KARACHI: Floods have taken toll in each of the last five years, causing loss of Rs334 billion a year in monetary terms to the country, according to a recent report by the US World Resource Institute.

The study indicates that Pakistan’s GDP is affected by one per cent annually due to river flooding. While the agriculture sector bears the brunt of the blow, transportation sector also suffers and due to disruption in supplies of goods, food prices start to run high.

Food inflation which weighs around 35pc in the CPI basket has the potential to lead to higher inflation. The government has set an inflation target of 6pc for FY16.

Until now, the flooding this year has inundated around 200 villages, mainly those of Chitral, D.I. Khan, Layyah, Muzaffargarh and Dera Ghazi Khan and around 0.3m people have been rendered homeless.

“According to reports around 400,000 to 500,000 cotton bales, which account for 4pc of cotton production, have been affected from flooding which could marginally affect agricultural output and GDP growth,” says Umair Naseer, economist at Topline Securities.

“So far, key provinces where agriculture and industrial activities are high, like Punjab and Sindh, have not been affected.”

But Umair cautions that it is too early to predict the exact amount of damage by flooding this year. However, if it continues to rain, other Kharif crops, including rice, sugarcane and maize, may also suffer.

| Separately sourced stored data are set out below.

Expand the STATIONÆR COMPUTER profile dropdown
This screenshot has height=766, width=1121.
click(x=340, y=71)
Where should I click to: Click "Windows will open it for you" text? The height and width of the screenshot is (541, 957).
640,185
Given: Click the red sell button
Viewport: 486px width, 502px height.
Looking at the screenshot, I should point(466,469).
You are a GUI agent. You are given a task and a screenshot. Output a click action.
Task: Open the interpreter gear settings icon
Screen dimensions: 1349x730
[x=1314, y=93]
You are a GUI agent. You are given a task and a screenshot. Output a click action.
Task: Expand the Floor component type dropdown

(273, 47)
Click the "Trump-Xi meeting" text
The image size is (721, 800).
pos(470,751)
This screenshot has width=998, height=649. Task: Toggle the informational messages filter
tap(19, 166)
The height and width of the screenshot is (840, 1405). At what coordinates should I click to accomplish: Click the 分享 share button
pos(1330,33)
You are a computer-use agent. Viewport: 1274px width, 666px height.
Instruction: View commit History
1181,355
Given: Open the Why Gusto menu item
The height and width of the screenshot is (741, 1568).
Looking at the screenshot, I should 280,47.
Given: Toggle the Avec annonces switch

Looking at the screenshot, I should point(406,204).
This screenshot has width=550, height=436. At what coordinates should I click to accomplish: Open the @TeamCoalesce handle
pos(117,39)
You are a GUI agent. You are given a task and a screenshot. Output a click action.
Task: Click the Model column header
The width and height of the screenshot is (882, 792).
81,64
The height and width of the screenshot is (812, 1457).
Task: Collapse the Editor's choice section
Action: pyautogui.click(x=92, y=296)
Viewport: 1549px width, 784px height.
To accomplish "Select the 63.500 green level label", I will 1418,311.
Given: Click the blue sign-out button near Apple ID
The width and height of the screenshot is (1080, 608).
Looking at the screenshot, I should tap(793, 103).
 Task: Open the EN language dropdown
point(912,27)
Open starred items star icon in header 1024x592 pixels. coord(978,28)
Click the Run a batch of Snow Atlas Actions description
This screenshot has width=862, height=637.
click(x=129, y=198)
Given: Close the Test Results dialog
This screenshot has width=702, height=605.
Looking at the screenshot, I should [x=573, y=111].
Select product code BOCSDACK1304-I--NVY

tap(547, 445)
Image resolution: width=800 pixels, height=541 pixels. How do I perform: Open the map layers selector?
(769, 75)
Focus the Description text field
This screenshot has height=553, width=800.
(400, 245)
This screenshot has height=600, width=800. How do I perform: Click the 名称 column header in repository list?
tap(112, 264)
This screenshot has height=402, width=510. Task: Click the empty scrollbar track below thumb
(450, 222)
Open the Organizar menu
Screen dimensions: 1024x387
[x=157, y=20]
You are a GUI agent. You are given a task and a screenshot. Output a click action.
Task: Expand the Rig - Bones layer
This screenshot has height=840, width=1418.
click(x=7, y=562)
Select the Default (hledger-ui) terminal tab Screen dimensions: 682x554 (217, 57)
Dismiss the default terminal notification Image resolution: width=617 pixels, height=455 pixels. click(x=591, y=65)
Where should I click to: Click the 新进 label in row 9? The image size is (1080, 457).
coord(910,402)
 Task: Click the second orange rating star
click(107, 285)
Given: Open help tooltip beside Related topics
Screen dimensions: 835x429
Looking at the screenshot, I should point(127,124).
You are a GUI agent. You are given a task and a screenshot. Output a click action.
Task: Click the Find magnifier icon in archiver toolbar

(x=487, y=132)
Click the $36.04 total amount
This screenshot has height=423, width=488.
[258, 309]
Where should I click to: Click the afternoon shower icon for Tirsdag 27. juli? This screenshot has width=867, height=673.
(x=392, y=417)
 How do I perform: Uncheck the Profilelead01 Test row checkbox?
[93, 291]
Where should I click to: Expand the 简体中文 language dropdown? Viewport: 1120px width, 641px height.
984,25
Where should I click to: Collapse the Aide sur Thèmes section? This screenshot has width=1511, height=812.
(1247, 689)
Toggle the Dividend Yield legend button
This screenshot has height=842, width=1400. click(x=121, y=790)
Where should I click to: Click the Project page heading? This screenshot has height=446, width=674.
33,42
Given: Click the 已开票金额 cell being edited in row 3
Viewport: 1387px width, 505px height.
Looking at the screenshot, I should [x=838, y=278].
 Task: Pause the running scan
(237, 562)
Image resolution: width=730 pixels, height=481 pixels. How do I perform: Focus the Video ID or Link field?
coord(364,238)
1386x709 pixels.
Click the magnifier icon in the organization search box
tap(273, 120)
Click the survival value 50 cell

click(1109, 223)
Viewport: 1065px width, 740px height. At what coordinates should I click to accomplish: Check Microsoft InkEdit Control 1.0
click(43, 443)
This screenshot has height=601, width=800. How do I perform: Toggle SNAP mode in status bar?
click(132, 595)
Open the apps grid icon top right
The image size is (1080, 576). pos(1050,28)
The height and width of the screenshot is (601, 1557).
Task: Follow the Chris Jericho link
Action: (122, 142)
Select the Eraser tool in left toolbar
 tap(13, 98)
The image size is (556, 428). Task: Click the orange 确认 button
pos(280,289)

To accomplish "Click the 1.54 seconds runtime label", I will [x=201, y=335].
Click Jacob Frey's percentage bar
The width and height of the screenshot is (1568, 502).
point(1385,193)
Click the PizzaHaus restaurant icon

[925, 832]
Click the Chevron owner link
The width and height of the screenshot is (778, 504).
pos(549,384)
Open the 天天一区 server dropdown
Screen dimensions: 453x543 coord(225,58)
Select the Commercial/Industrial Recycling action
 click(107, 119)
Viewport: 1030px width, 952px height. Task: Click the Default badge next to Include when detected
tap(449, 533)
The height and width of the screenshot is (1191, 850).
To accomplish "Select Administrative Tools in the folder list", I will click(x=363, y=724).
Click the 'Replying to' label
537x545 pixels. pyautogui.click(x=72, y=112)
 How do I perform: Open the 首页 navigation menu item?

Agriculture has 21pc weightage in GDP and major crops account for 5.4pc of the GDP.

Besides agriculture, the wheels of manufacturing facilities could also start to turn slower as infrastructure loss could affect transportation sector.

As a result, industry off-take, especially those of cement and fertiliser, could decline in the short run while construction activities have already slowed down due to heavy downpour and flooding.

The third sector that could have to bear losses would be the insurance business as insurance companies would brace to face higher claims.

Economists believe that floods would be negative for cement, fertiliser and insurance sectors and ‘neutral’ for the remaining sectors, such as E&Ps, OMCs and refineries, power, banks, auto assemblers, telecom, textiles and consumer goods.